Without a doubt, Laurel Falls is the most popular waterfall in the park. The trail to Laurel Falls is about 2.5 miles roundtrip. It is an easy hike on a paved road.
Do not miss out on the Ramsey Cascades, the tallest waterfall in the park at 100 feet. It is a difficult 8-mile round trip hike, but the views are completely worth the trek. Along the way you pass many rushing rivers and pass through old growth forest.
Walk the trail along Abrams Creek to reach the powerful Abraham Falls. This small but mighty waterfall ends a moderate 5.2-mile round trip hike. Along the path you have the opportunity to spot many wildlife, including deer. This picturesque hike is well worth the effort. The trailhead is located on the Cade’s Cove loop at stop number 10.
Mingo Falls is not part of the national park, but it is a beautiful fall worth visiting. It is located on the Cherokee Indian Reservation. The trail to Mingo Falls is only about .5 mile round trip. It is an easy hike but it does involves climbing 160 stairs. While you are in the area make sure to stop by the Museum of the Cherokee Indian.
The best viewpoints in Smoky Mountain NP
Clingmans Dome is the most iconic view and highest point of the entire park at 6643 feet. It is a steep one mile round trip hike to the top. Keep in mind that the trail is not wheelchair accessible and it is closed during winter (December 1st – March 31st) due to adverse weather conditions. The hike is worth it as you can enjoy a 360 degree view of the park.
Newfound Gap is the perfect stop by car for panoramic views across the Great Smoky Mountains below. Being one of the highest points accessible by car year round, there is often fog covering the view. Make sure to check the weather before heading to this overlook.

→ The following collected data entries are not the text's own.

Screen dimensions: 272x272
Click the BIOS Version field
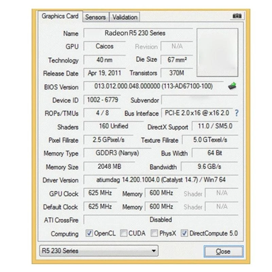pos(154,86)
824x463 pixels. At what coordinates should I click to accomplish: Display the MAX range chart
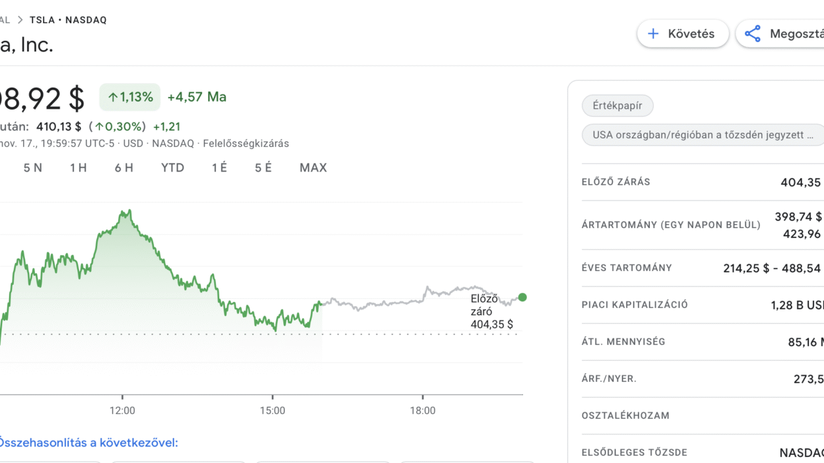[x=313, y=168]
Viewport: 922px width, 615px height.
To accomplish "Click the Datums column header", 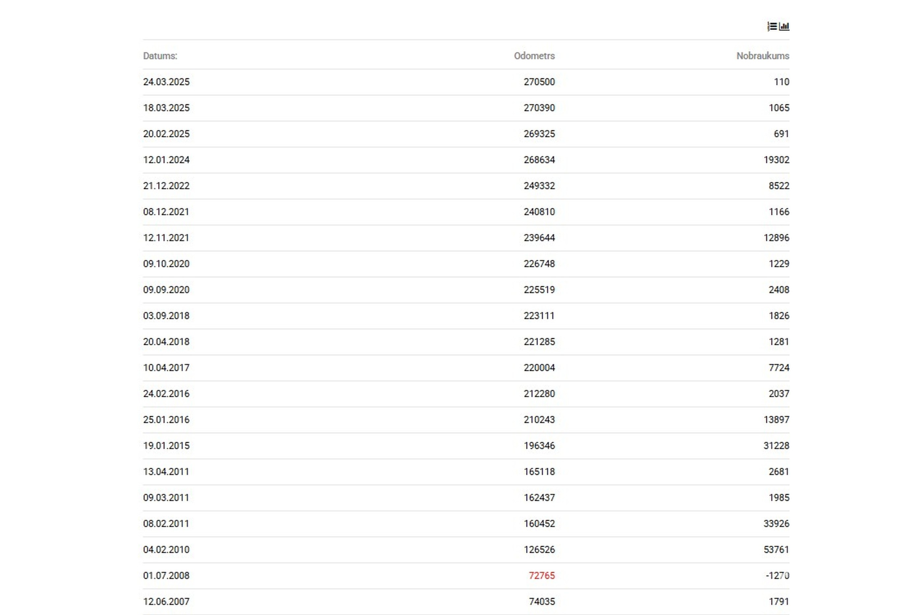I will point(160,56).
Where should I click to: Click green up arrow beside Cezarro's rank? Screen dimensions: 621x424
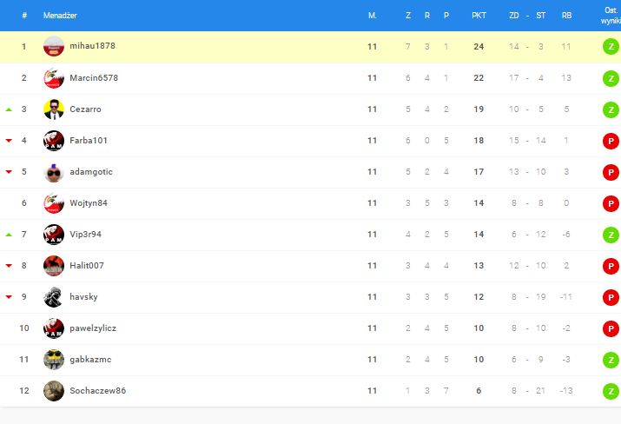click(x=9, y=109)
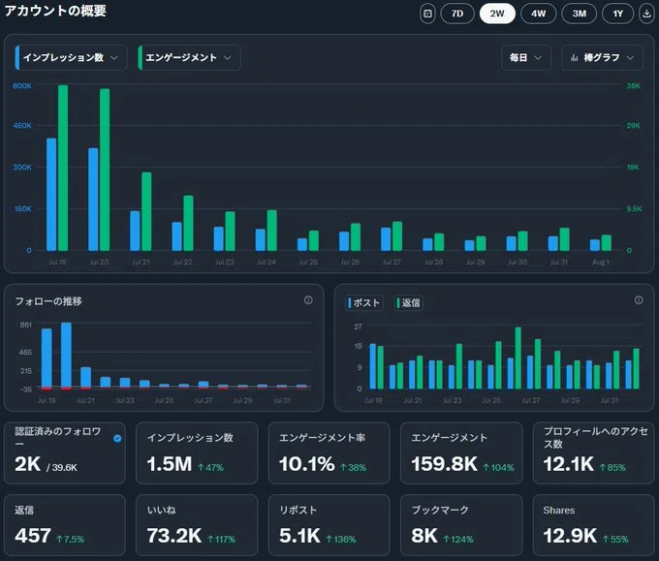Open the calendar date picker icon
Screen dimensions: 659x561
tap(427, 14)
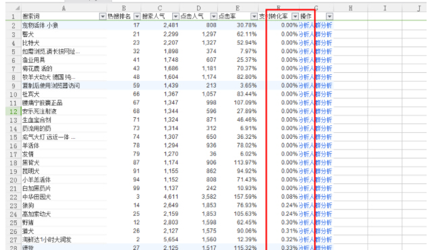This screenshot has height=250, width=432.
Task: Select the 157.59% click rate cell
Action: pyautogui.click(x=238, y=197)
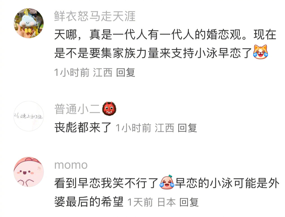Reply to the 丧彪都来了 comment via 回复
The width and height of the screenshot is (285, 217).
187,128
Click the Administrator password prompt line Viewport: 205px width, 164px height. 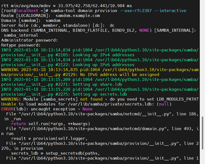(28, 40)
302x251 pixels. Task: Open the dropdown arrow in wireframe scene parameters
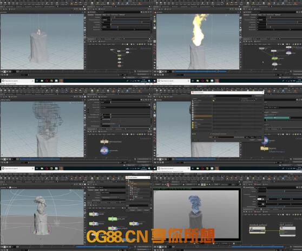(149, 105)
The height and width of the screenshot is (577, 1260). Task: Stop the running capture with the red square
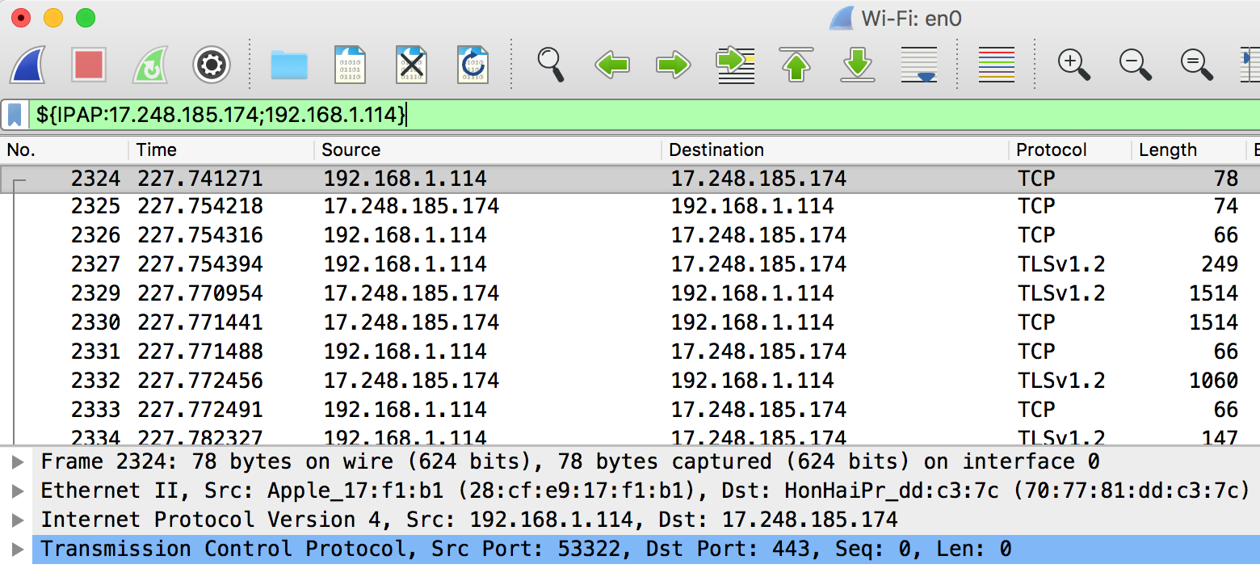(89, 65)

The steep hike up to Alum Cave brings you up nearly 1200 feet in just 2.2 miles. The first highlight is Arch Rock, where the path takes you through the arch and upwards! When you finally reach Alum Cave you will find a massive concave bluff, with a cool shade to enjoy a snack.
For a full day hike, the Alum Cave trail is directly connected to the Rainbow Falls trail by passing up and over Mt LeConte in between the two.
Cades’s Cove Scenic Route
The one-way 11-mile scenic road takes you through lush meadows, historic buildings including mills, stables, homes and churches, beautiful mountain views and the possibility to see many wildlife. We saw white tail deers, and unfortunately it was not the season to see black bears, but along this scenic route you have higher chances to see bears. The scenic route has several pullovers and parking areas for you to explore each historic building or go for a hike.
Gregory Ridge Trail
The 17-mile Gregory Ridge hike is the best for wildlife viewing. Remember to stay a safe distance from all wildlife for both your safety and the animals. It is recommend to stay at least 150 feet (50 yards) from all wildlife.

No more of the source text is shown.